Retro Spins: Scrooged

Let's kick the holiday season into high gear with a fond Christmas film, Scrooged! I haven't seen this movie in years, but I remember it vividly, having seen it in the theaters with mom, as well as on VHS in the mid 90's. Yet ironically, it didn't dawn on me until just now listening to the soundtrack that Karen Allen (Marion from Indiana Jones) was Murray's love interest, and Buster Poindexter was the cab driver. Maybe I need to make it a point to see this again soon so I can see what else I missed.

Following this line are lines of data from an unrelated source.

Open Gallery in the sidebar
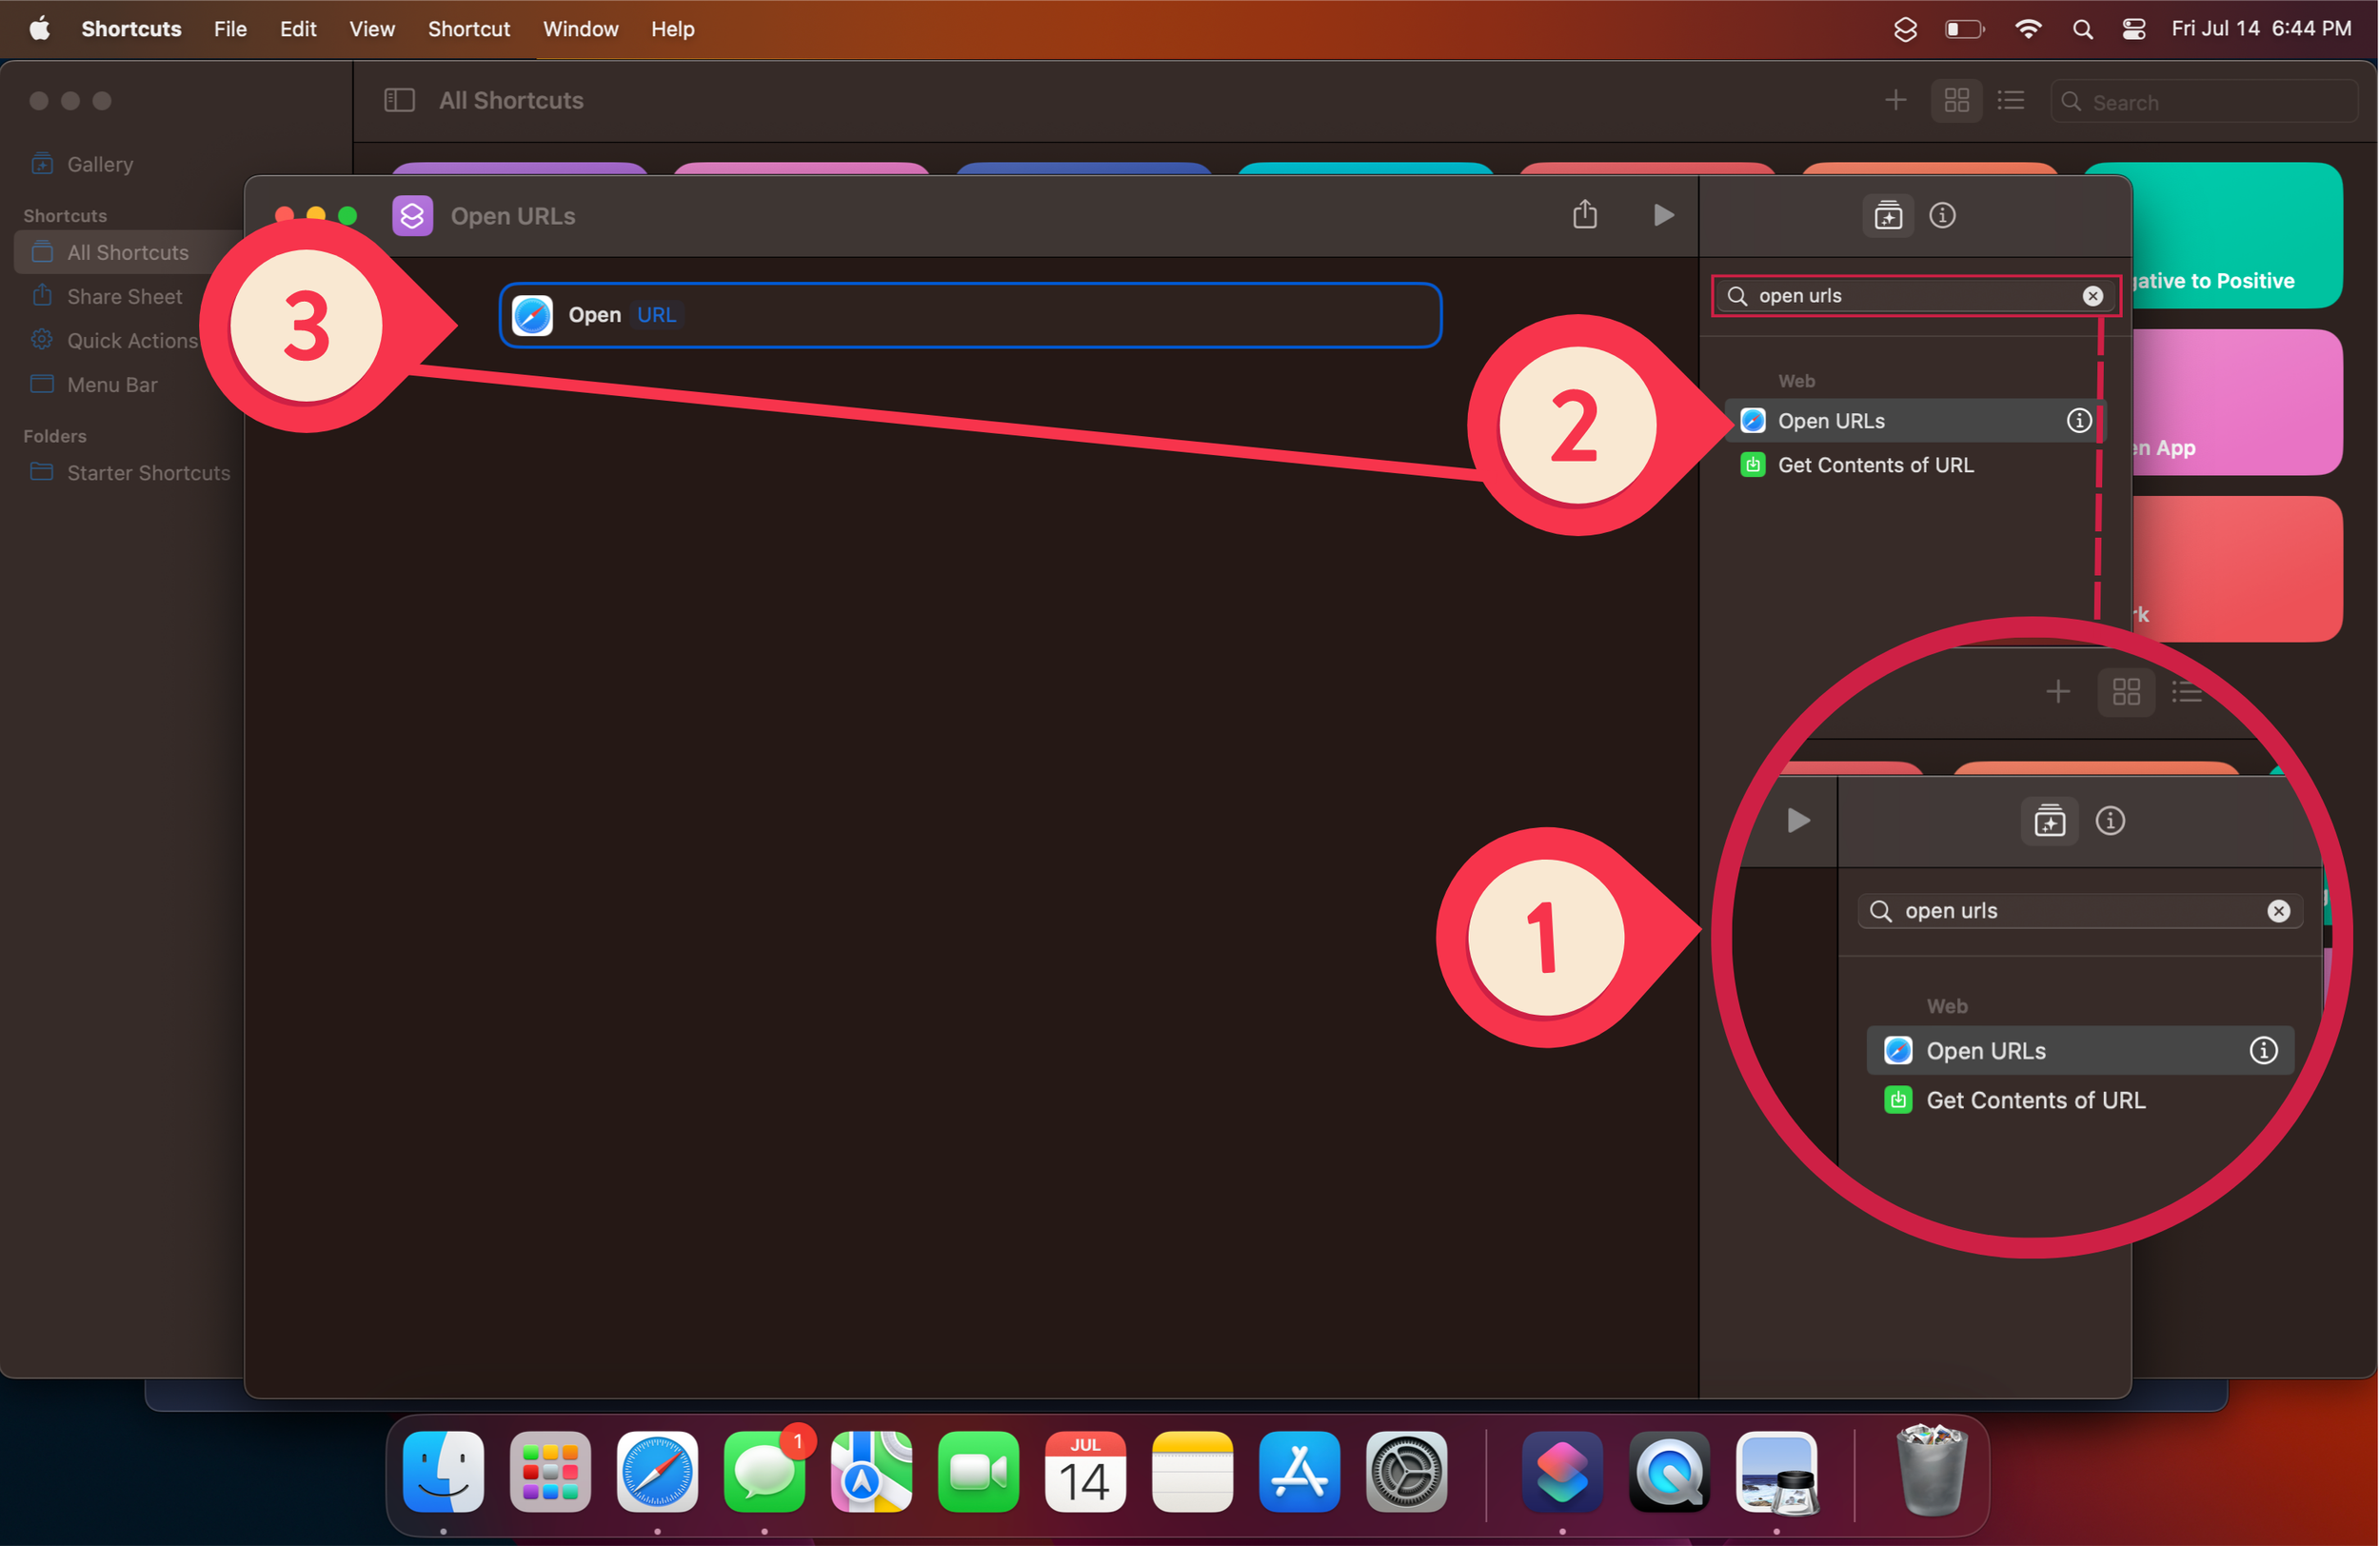2380x1546 pixels. (99, 164)
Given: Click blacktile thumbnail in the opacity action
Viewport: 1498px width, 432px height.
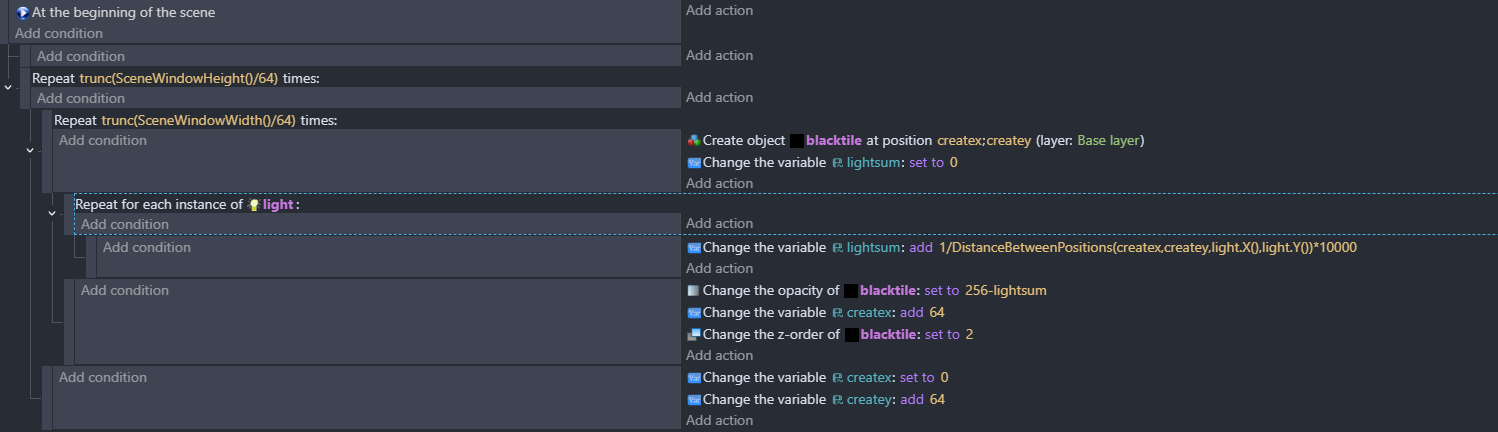Looking at the screenshot, I should click(851, 291).
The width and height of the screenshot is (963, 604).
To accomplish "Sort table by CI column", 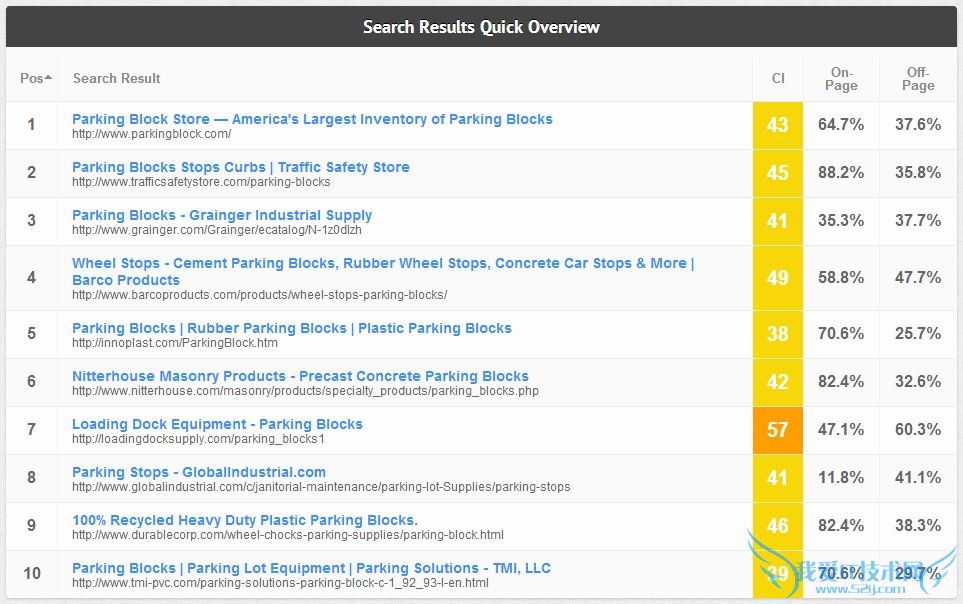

High-spirited high jinks of Christmas Eve put Frank Cross (Bill Murray) in a ghostly time warp in this hilarious take-off of Charles Dickens' "A Christmas Carol." Cross who has made the meteoric rise from the depths of the mailroom to TV network president, is mean, nasty, uncaring, unforgiving and has a sadistic sense of humor - perfect qualities for a modern-day Scrooge.

Before the night is over, he'll be visited by a maniacal New York cab driver from the past, a present-day fairy who's into pratfalls and, finally, a ghoulish, seven-foot headless messenger from the future.

This loosely-adapted contemporary version of Dicken's classic is "a side splitting comedy smash..." (Peter Travers, People Magazine). - Back of the original VHS

Two things about that back cover. 1) mailroom is not a word. It's mail room. 2) The got Dickens' correct in the first paragraph, but then proceeded to use Dicken's in the last paragraph, which is not correct.

Grammar police aside...

Annie Lennox and Al Green found huge success in 1988 with their hit, Put A Little Love In Your Heart, a song which has become a traditional holiday anthem to this day. Personally though, it's never been one of my favorites. I find it to be sappy for the sake of pulling on the heartstrings of simple minded people.

Wow, that was an incredibly mean statement. Maybe I'm the new Scrooge.

The rest of the soundtrack offers a mix of holiday and "regular" music, and while I didn't find much which interested me, I was surprised to find the song I did enjoy the most was Kool Moe Dee's Get Up 'N' Dance. I've said may times that I'm not a big fan of rap, but yet I'm beginning to second guess this mindset as these are often the tracks I'm enjoying on the various soundtracks I've listened to over the year.

Buster Poindexter's rendition of Brown Eye Girl wasn't bad. However, if I had to take my pick, I'd just as soon listen to the Rolling Stones version. Why mess with perfect, right?

Instrumental track, We Three Kings Of Orient Are by Miles Davis, Larry Carlton, David Sanborn and Paul Schaffer grated on my nerves. I couldn't stand it. It had a smooth jazz, slow tempo style, which just isn't for me.

Despite my personal opinion of the album, it is worth noting that seven of the nine tracks were released as singles. Additionally, Put A Little Love In Your Heart spent seventeen weeks on the charts, peeking at number nine on January 14, 1989. It's only fair to say the album had something going for it.